Eine Gemeinschaft hatte beschlossen, eine Rücklage in Höhe von knapp DM 84.000,- bis auf knapp DM 400,- aufzulösen. Alle Instanzen erklärten auf Anfechtung hin diesen Beschluss für ungültig, d. h. den Grundsätzen ordnungsgemäßer Verwaltung widersprechend. § 21 Abs. 5 Nr. 4 WEG schreibe bindend vor, dass es Gebot des Grundsatzes ordnungsgemäßer Verwaltung sei, eine angemessene Instandhaltungsrückstellung zu bilden. Die durch die Bildung der Rücklage geschaffene Bindung, das Geld zur Instandsetzung der Anlage zu verwenden, könnten die Eigentümer daher nachträglich nicht wieder aufheben (OLG Frankfurt, MDR 1974, 848); die für diese Anlage beinahe als vollständig zu bezeichnende Auflösung der Rücklage komme einer restlosen Auflösung gleich und entspreche daher nicht ordnungsgemäßer Verwaltung. Dabei könne auch nicht berücksichtigt werden, dass für das damals laufende Wirtschaftsjahr gleichzeitig eine neue Rücklage von DM 15.000,- beschlossen worden sei; zum einen könnten solche späteren Vorgänge die inhaltliche Fehlerhaftigkeit des angefochtenen Beschlusses nachträglich nicht heilen; zum anderen könnte eine solche Tatsache es allenfalls rechtfertigen, die laufenden Beiträge zur Rücklage zu vermindern oder die schon vorhandene Rücklage auf eine angemessene Höhe zurückzuführen. Die restlose Auflösung in der Erwartung, die Beiträge zur neuen Rücklage würden rechtzeitig und in der im Wirtschaftsplan geforderten Höhe regelmäßig eingehen, widerspreche jedenfalls auch Grundsätzen ordnungsgemäßer Verwaltung.

 

Link zur Entscheidung

( KG Berlin, Beschluss vom 02.07.1990, 24 W 6449/89)

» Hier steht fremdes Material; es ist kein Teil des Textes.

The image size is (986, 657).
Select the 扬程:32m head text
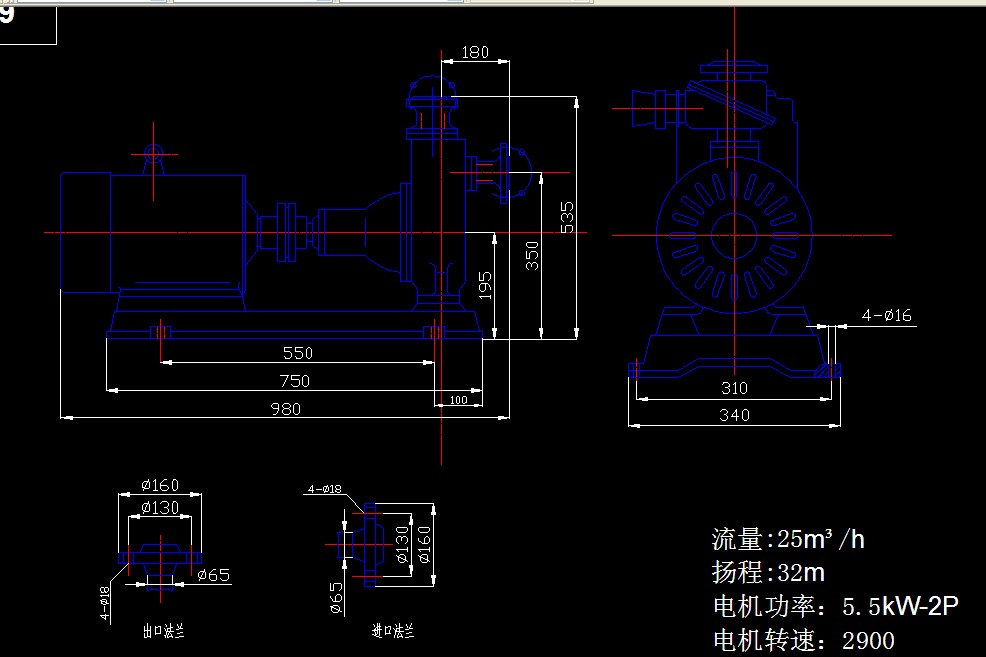pos(768,573)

zu Gruppe 5: Rechte und Pflichten der Miteigentümer

Anmerkung:

Betrachtet man allein den im Sachverhalt dieser Entscheidung dargestellten Hintergrund des Verfahrens, wird das Entscheidungsergebnis grundsätzlich zu bejahen sein, eine in einer Gemeinschaft angesparte Rücklage nicht ohne weiteres so gut wie vollständig auflösen zu können. Die Zweckbindung eines solchen gemeinschaftlichen Vermögens soll ja notwendige Eilsanierungen und kontinuierliche Zustandhaltungen sowie Großinstandsetzungen in einer Gemeinschaft finanziell absichern und möglicherweise nur durch Sonderumlagebeschlussfassungen korrigierbare Liquiditätsprobleme verhindern helfen.

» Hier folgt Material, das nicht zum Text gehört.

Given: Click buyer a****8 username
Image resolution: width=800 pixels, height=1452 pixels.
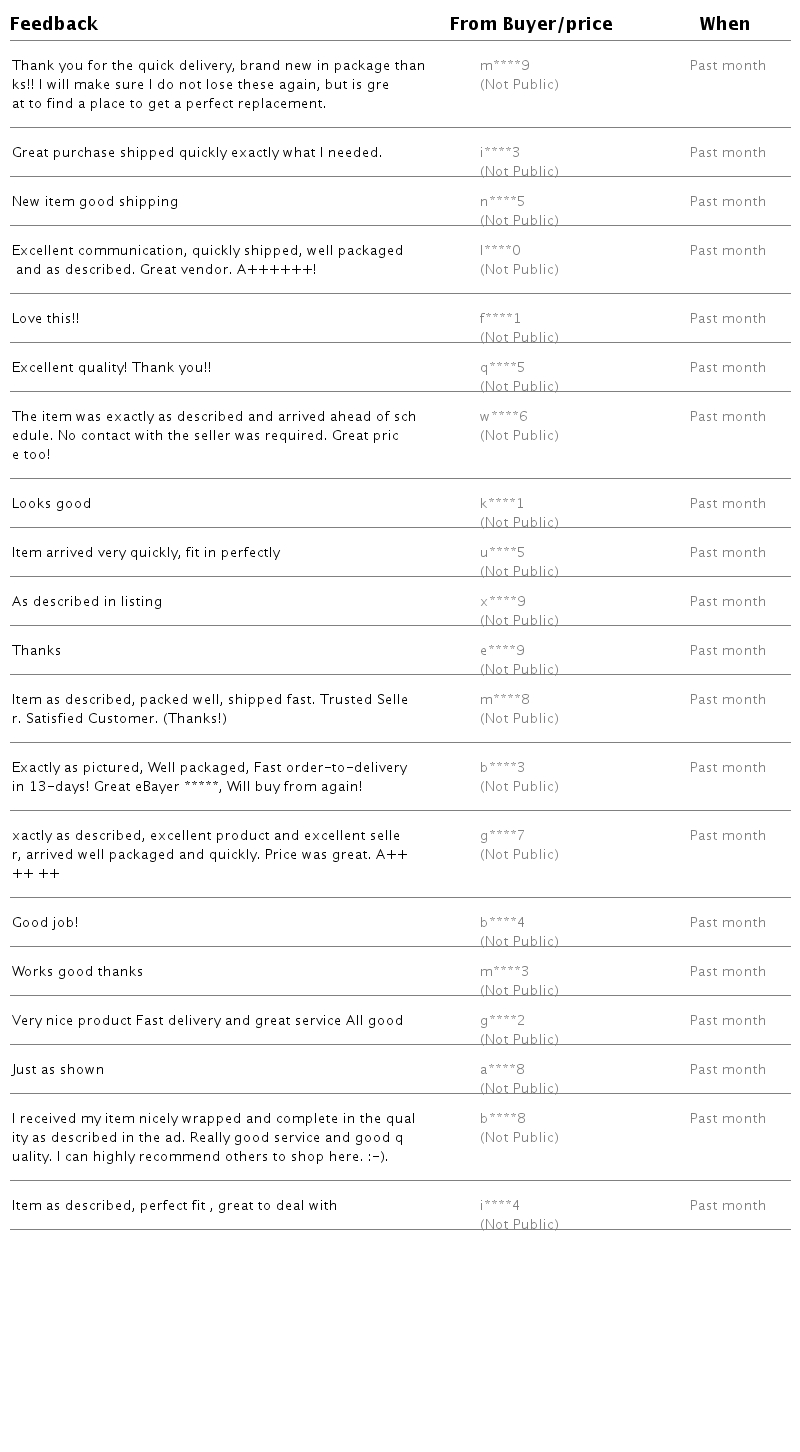Looking at the screenshot, I should pyautogui.click(x=502, y=1070).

Allerdings ist m. E. die Bindung eines solchen Vermögens nicht so streng aufzufassen, dass generell Auseinandersetzungsbeschlüsse zu verneinen wären (dies wurde jedoch auch vom KG Berlin in diesem konkreten Fall offensichtlich nicht infrage gestellt). Wenn nämlich eine Gemeinschaft die Entscheidungskompetenz über die Höhe eines Rückstellungsvermögens besitzt, muss sie auch als berechtigt angesehen werden, zu hohes angespartes Vermögen zumindest auch wieder teilauseinandersetzen (d. h. ausschütten) zu dürfen. Eine "Thesaurierung" oder bestimmte Ansparhöhe fordert das Gesetz nicht im Rahmen ordnungsgemäßer Verwaltung des Gemeinschaftseigentums.

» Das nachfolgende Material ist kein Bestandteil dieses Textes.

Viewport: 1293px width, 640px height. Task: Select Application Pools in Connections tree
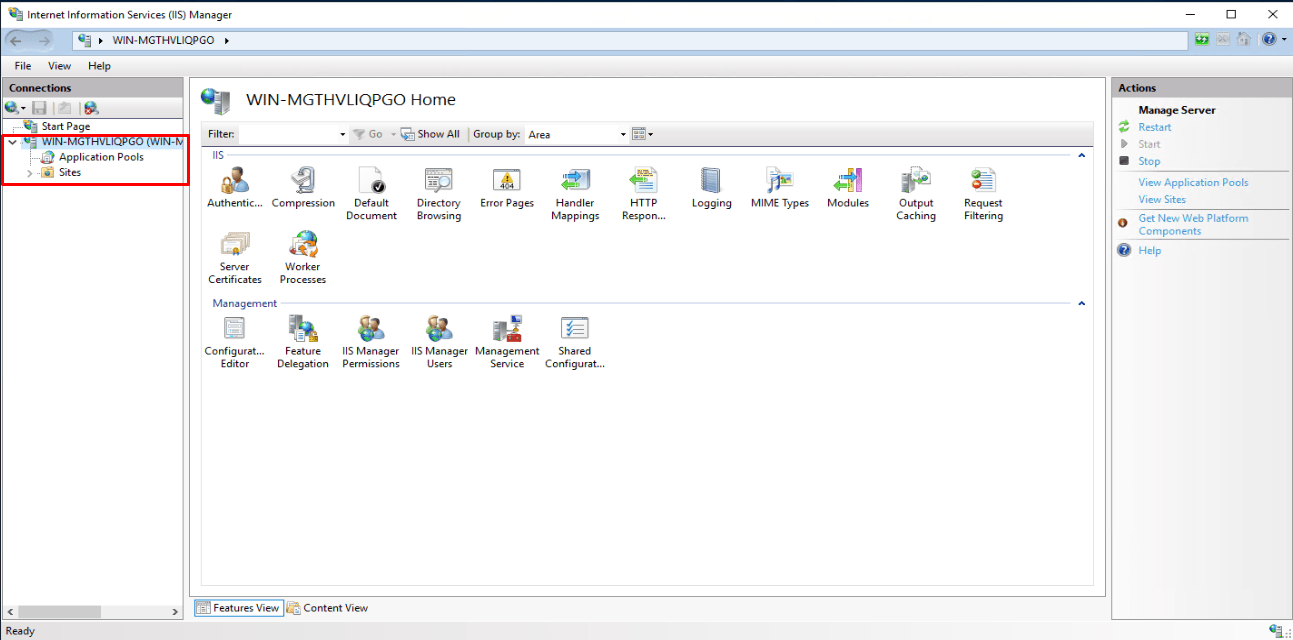tap(101, 157)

Ob allerdings im vorliegenden Fall nicht doch die neuerliche, weitere Beschlussfassung über die Bildung einer Rücklage in reduzierter Höhe entscheidender hätte mit berücksichtigt werden müssen, bleibt doch zu fragen. Vermutlich verfolgte im vorliegenden Fall die Auflösung der Rücklage den primären Zweck, eine Aufrechnungsmöglichkeit gegenüber einem wohngeldsäumigen Eigentümer zur Egalisierung seiner Wohngeldrückstände zu schaffen, vielleicht auch den weiteren Zweck, über neuerliche Beschlussfassung (auf erneute Rücklagenbildung) Rechtsnachfolger mit in die Kostenverantwortung zu ziehen. U.U. wollte hier der Senat mit dem Hinweis "sachfremder Erwägungen" am Ende der Gründe eine solche Vorgehensweise missbilligen. Trifft diese Vermutung zu, muss m. E. ein solches Beschlussverhalten einer Gemeinschaft nicht unbedingt als "sachfremd" zu bezeichnen sein, wenn nur auf diese Weise zugunsten der Gesamtgemeinschaft Wohngeldrückstände egalisiert und ausgeschlossen werden können. [Die h.M toleriert solche "trickreichen", mehr oder weniger manipulierten Umgehungsversuche allerdings bisher nicht].